* Problem details
Your copy of the entries must be exact, and it must not include the pictures.

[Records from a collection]
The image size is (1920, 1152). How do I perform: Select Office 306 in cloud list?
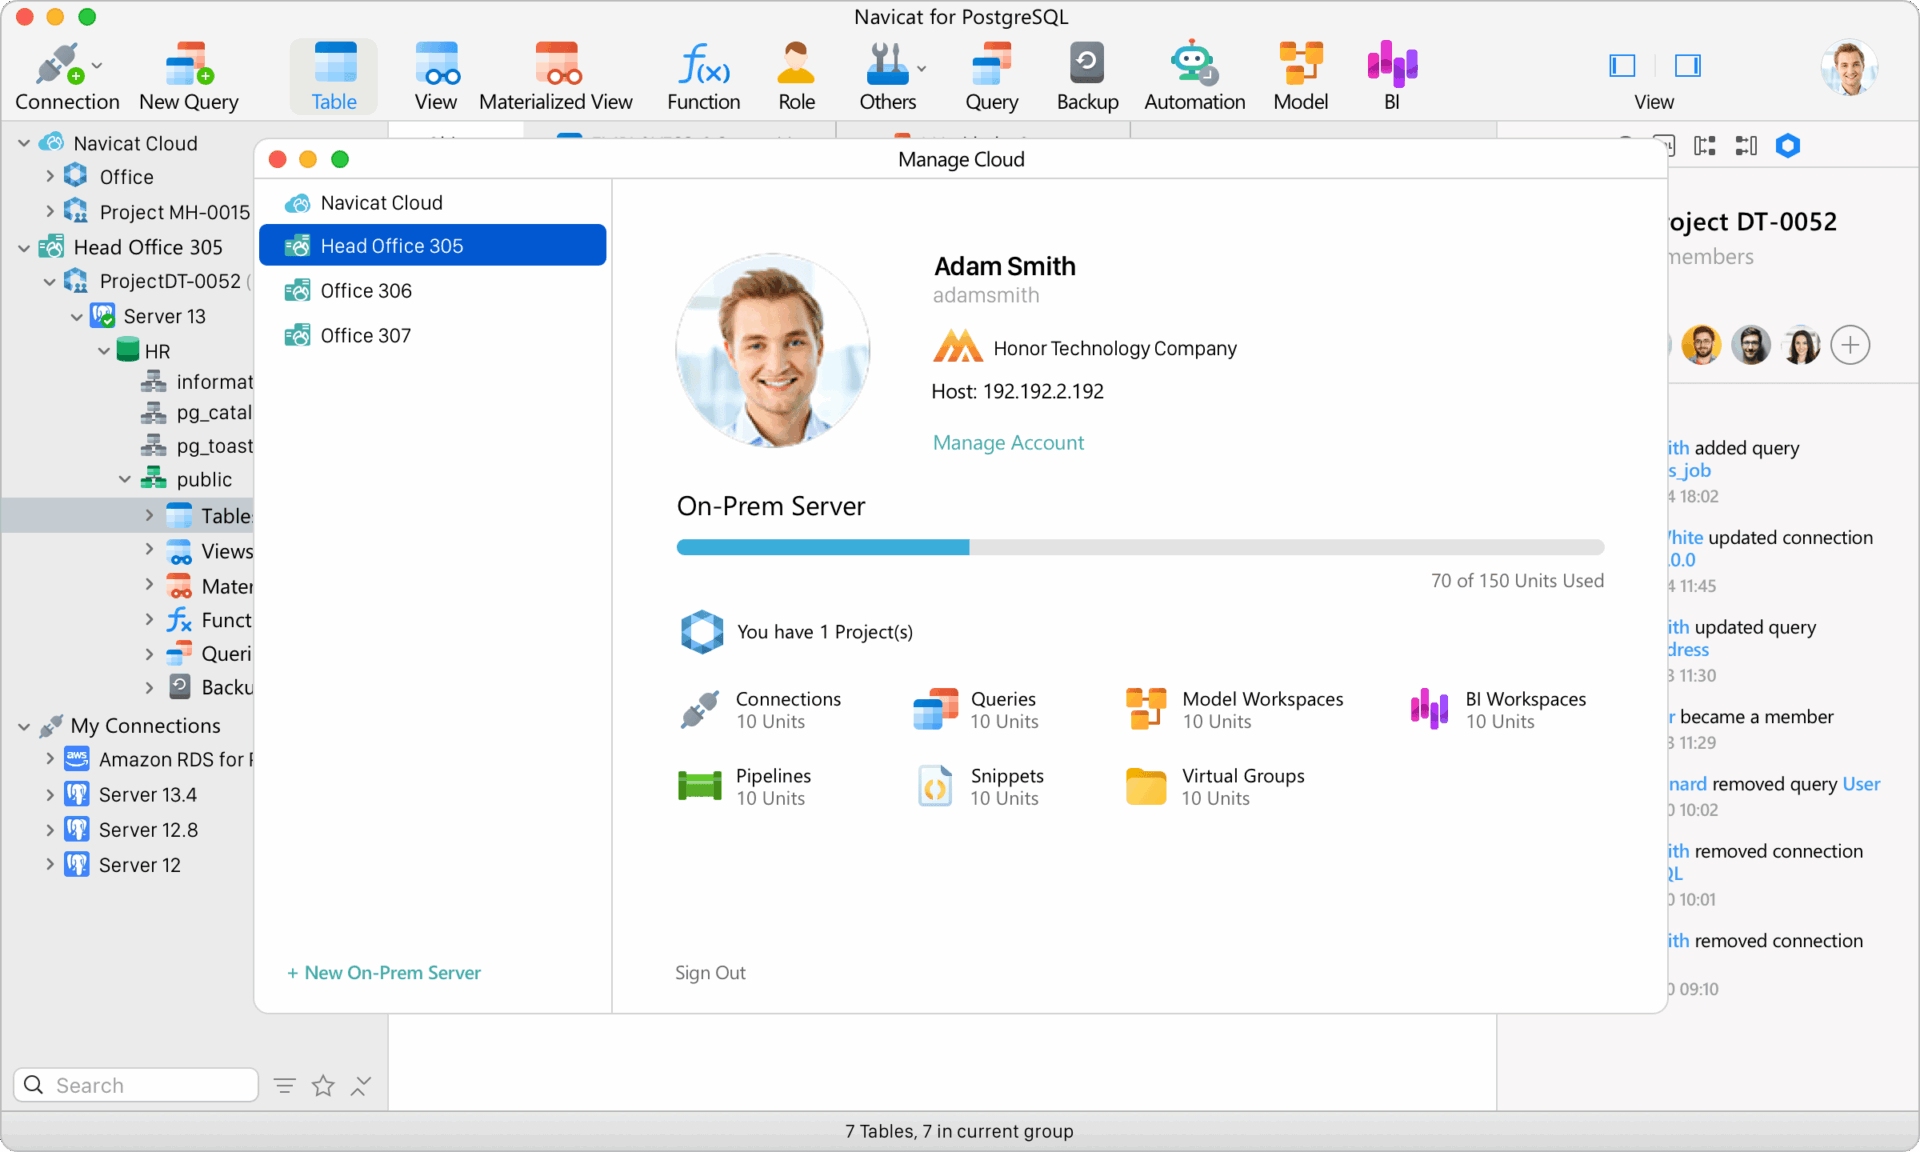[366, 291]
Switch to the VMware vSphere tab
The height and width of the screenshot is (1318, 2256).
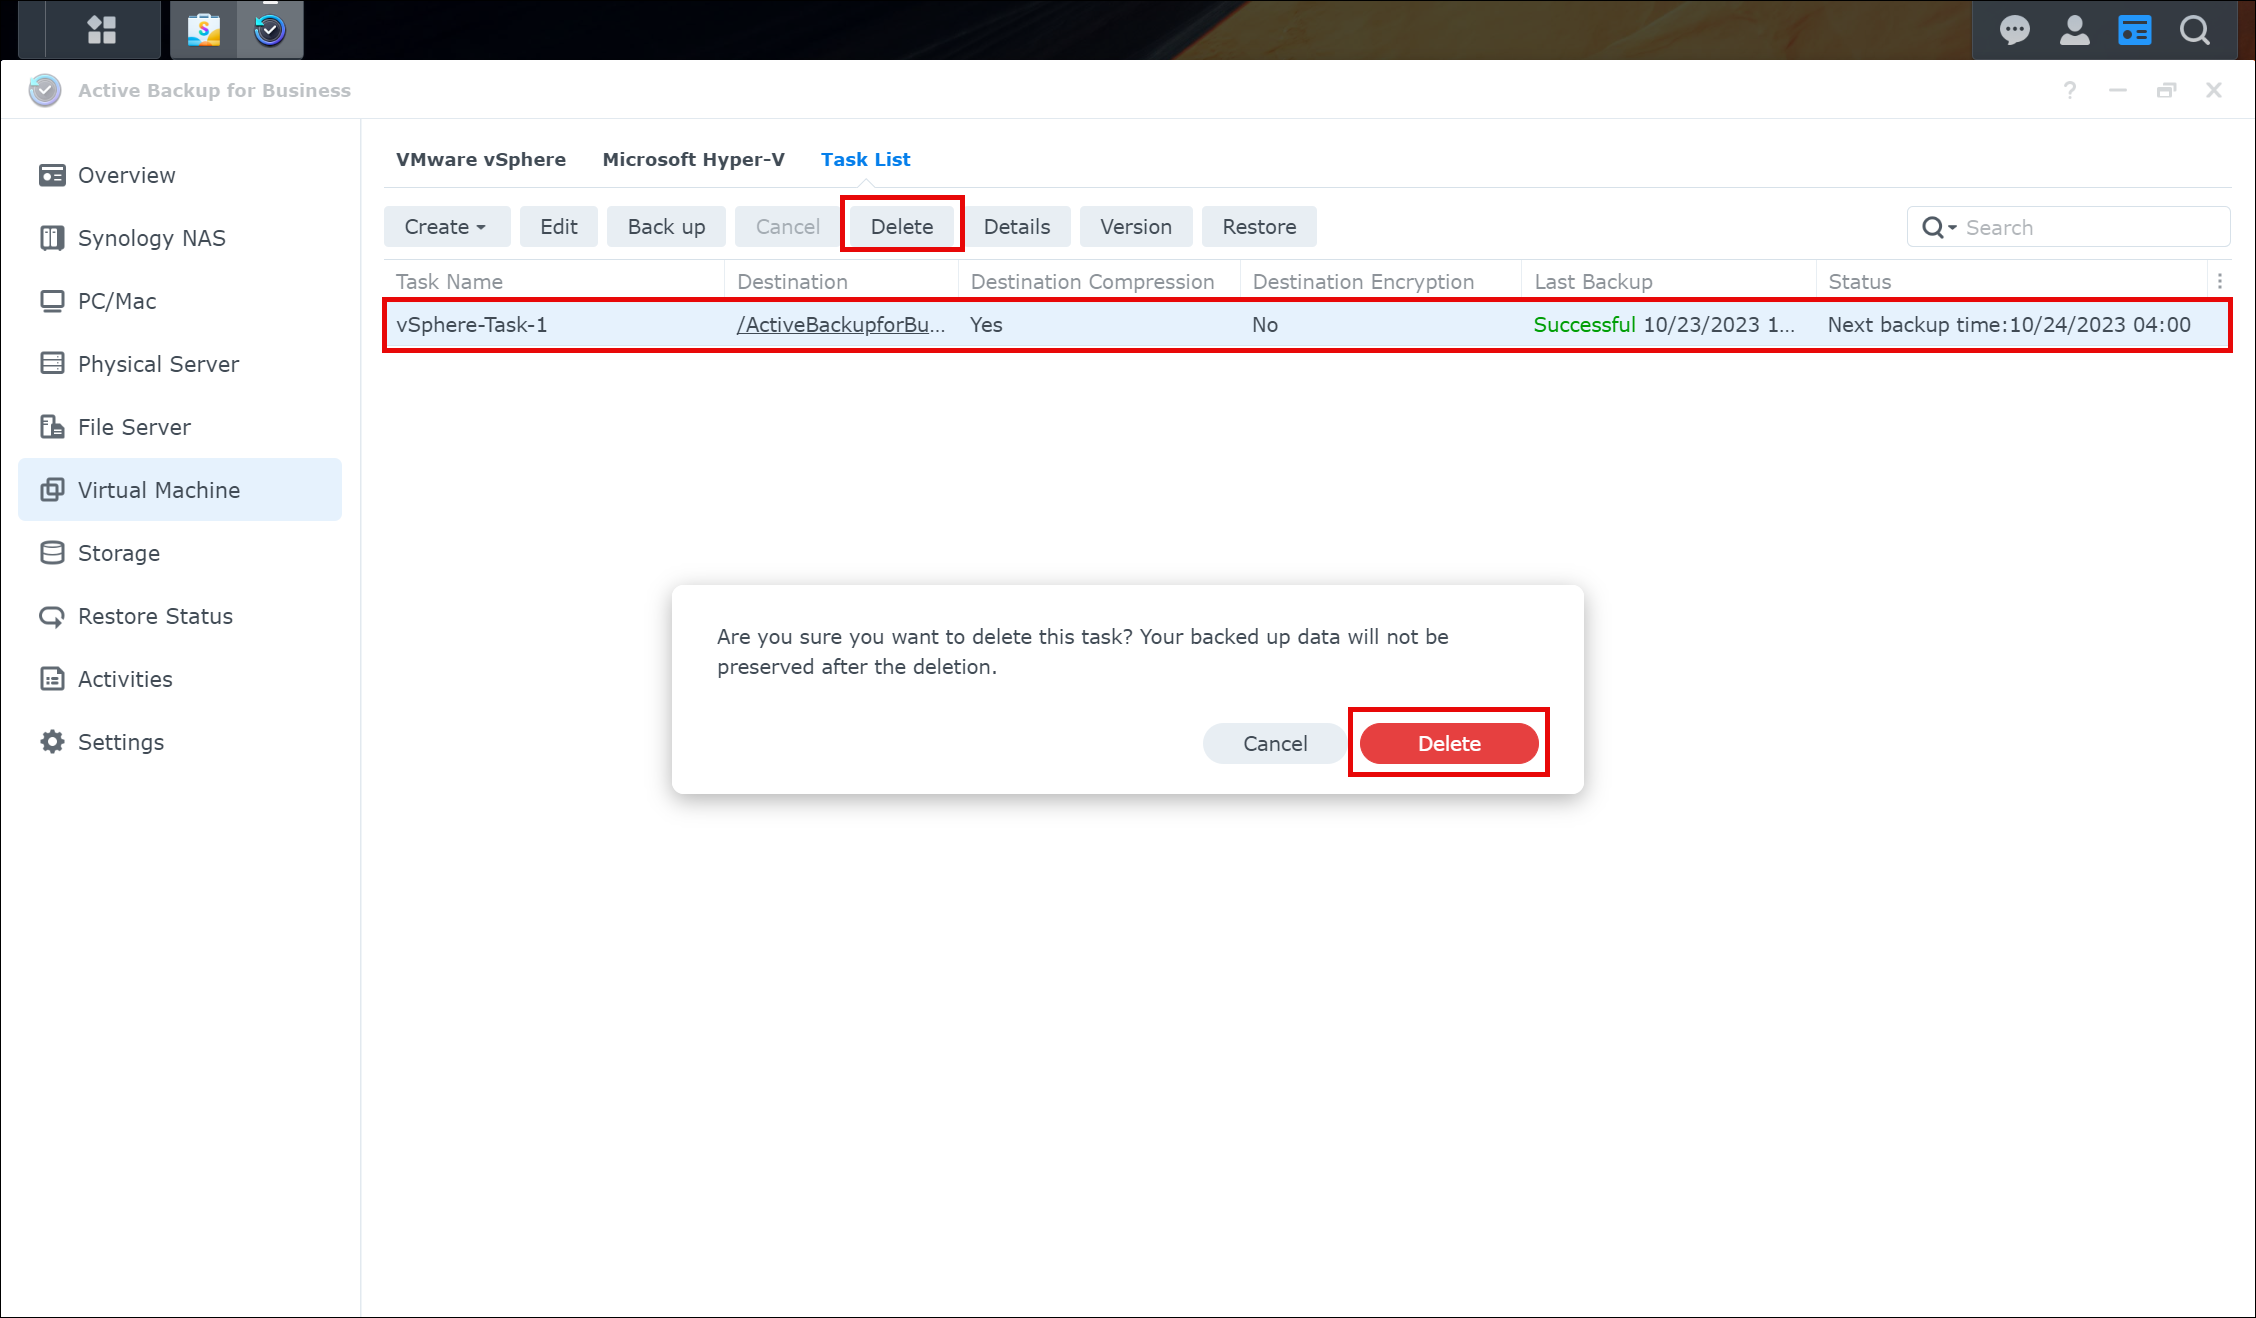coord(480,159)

* Output for this task
The image size is (1920, 1152). How do I perform: Select Office 306 in cloud list?
[366, 291]
Switch to the VMware vSphere tab
The height and width of the screenshot is (1318, 2256).
coord(480,159)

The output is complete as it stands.